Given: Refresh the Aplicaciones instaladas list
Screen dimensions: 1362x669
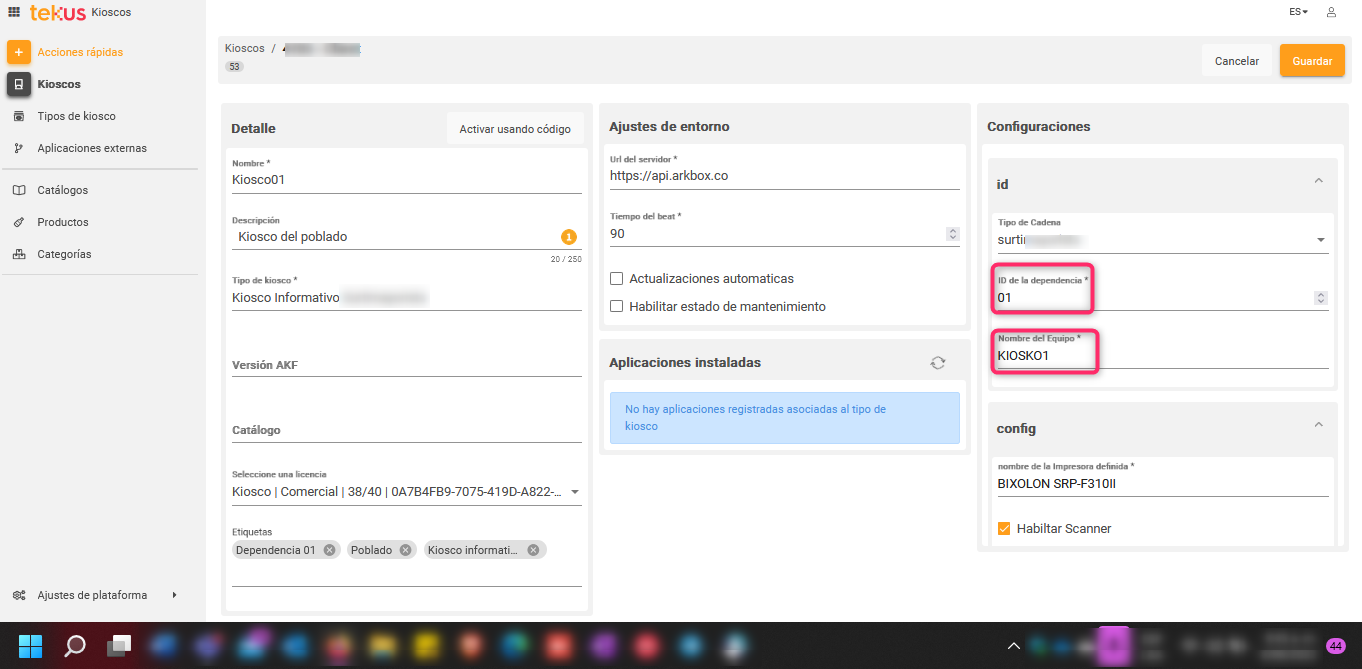Looking at the screenshot, I should [x=937, y=363].
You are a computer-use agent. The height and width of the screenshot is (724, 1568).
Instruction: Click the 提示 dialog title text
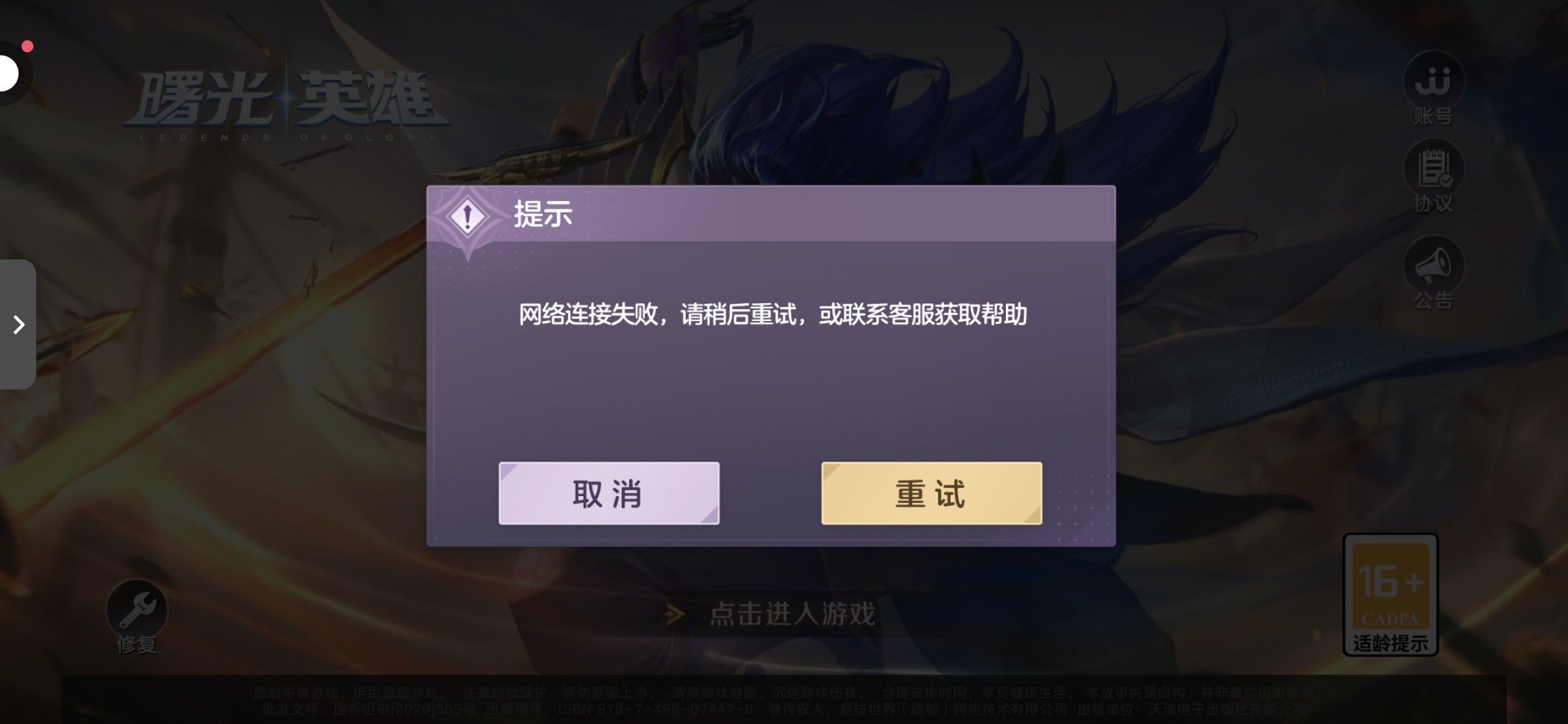click(x=543, y=214)
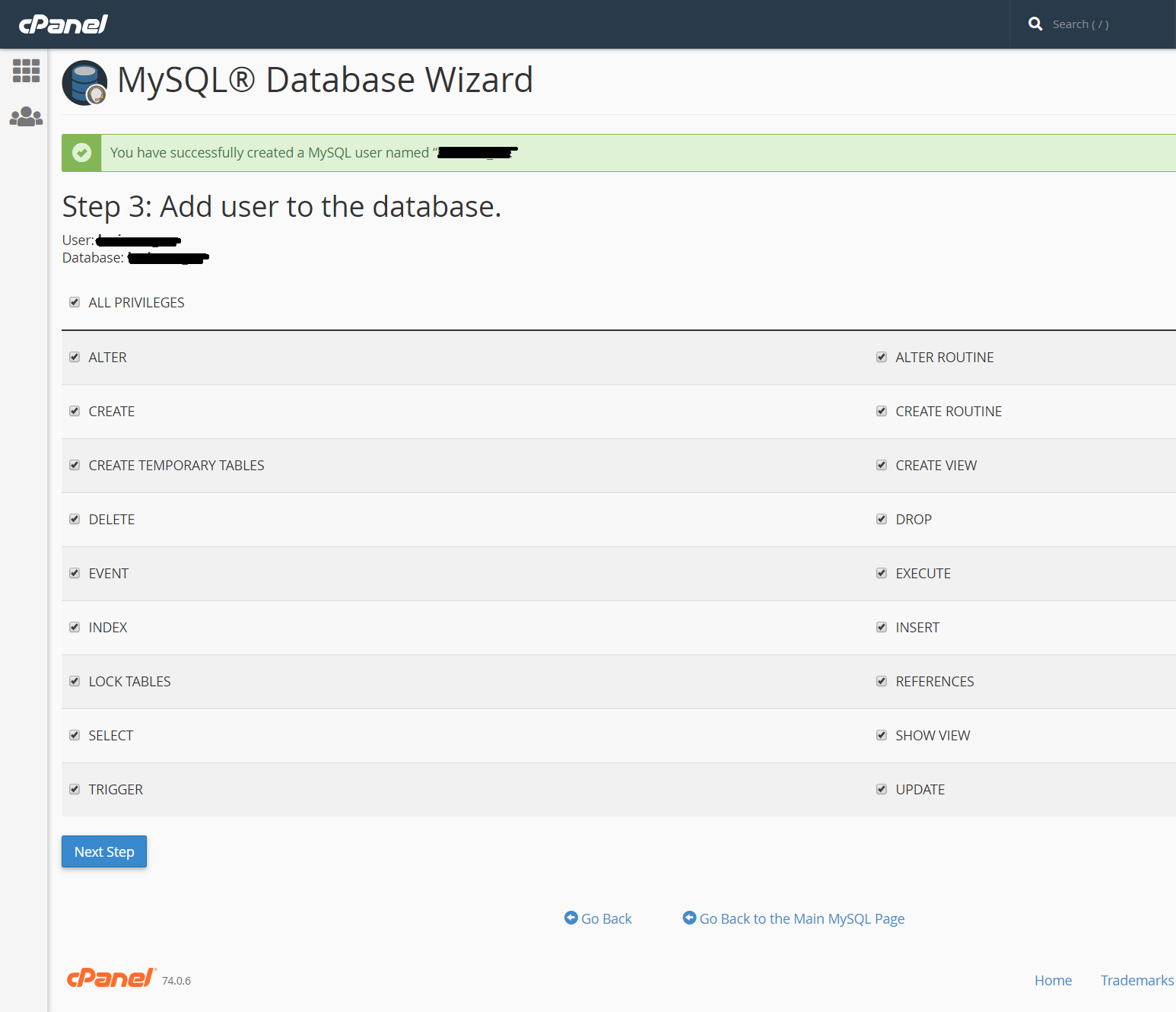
+++
§ **WHAT YOU WILL DO**:
Reproduce every line of the records above word for word, leaving out the pictures.

§ **SOLUTION TO THIS TASK**:
Given: Refresh the Aplicaciones instaladas list
Screen dimensions: 1362x669
Looking at the screenshot, I should [x=937, y=363].
You are a computer-use agent. The height and width of the screenshot is (724, 1568).
Instruction: Click the 提示 dialog title text
click(x=543, y=214)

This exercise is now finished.